What is required –
Transcribe every record exactly, omitting none.

Data section –
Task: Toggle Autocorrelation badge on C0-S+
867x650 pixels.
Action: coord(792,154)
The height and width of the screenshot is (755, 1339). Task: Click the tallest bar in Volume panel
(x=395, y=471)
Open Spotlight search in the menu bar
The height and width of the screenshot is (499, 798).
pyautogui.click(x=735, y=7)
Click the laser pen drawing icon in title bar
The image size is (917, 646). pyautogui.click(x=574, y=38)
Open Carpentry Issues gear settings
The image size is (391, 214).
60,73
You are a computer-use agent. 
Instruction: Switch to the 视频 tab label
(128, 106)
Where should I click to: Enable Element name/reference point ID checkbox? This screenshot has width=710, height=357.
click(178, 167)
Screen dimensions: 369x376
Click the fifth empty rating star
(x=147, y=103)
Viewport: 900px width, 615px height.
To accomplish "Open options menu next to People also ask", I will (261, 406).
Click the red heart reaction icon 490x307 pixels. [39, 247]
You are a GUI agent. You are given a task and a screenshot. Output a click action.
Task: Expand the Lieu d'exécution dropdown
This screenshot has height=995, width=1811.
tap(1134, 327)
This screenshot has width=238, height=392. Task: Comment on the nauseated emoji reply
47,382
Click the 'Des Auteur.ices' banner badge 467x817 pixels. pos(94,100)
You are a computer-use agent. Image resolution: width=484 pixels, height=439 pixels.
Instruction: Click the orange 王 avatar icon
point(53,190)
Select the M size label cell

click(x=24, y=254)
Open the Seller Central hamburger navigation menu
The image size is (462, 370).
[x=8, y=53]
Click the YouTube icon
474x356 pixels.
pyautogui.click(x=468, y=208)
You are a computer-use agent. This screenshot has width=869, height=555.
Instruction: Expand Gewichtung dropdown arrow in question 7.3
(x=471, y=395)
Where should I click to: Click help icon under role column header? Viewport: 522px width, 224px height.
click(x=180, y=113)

Answer section –
Task: Toggle Autocorrelation badge on C0-S+
867x650 pixels.
Action: coord(792,154)
The height and width of the screenshot is (755, 1339). Task: Click the tallest bar in Volume panel
(x=395, y=471)
Open Spotlight search in the menu bar
The height and width of the screenshot is (499, 798).
pyautogui.click(x=735, y=7)
Click the laser pen drawing icon in title bar
The image size is (917, 646). pyautogui.click(x=574, y=38)
Open Carpentry Issues gear settings
The image size is (391, 214).
60,73
You are a computer-use agent. 
Instruction: Switch to the 视频 tab label
(128, 106)
Where should I click to: Enable Element name/reference point ID checkbox? This screenshot has width=710, height=357.
click(178, 167)
Screen dimensions: 369x376
Click the fifth empty rating star
(x=147, y=103)
Viewport: 900px width, 615px height.
To accomplish "Open options menu next to People also ask", I will (261, 406).
Click the red heart reaction icon 490x307 pixels. [39, 247]
You are a GUI agent. You are given a task and a screenshot. Output a click action.
Task: Expand the Lieu d'exécution dropdown
This screenshot has height=995, width=1811.
tap(1134, 327)
This screenshot has width=238, height=392. Task: Comment on the nauseated emoji reply
47,382
Click the 'Des Auteur.ices' banner badge 467x817 pixels. pos(94,100)
You are a computer-use agent. Image resolution: width=484 pixels, height=439 pixels.
Instruction: Click the orange 王 avatar icon
point(53,190)
Select the M size label cell

click(x=24, y=254)
Open the Seller Central hamburger navigation menu
The image size is (462, 370).
[x=8, y=53]
Click the YouTube icon
474x356 pixels.
pyautogui.click(x=468, y=208)
You are a computer-use agent. This screenshot has width=869, height=555.
Instruction: Expand Gewichtung dropdown arrow in question 7.3
(x=471, y=395)
Where should I click to: Click help icon under role column header? Viewport: 522px width, 224px height.
click(x=180, y=113)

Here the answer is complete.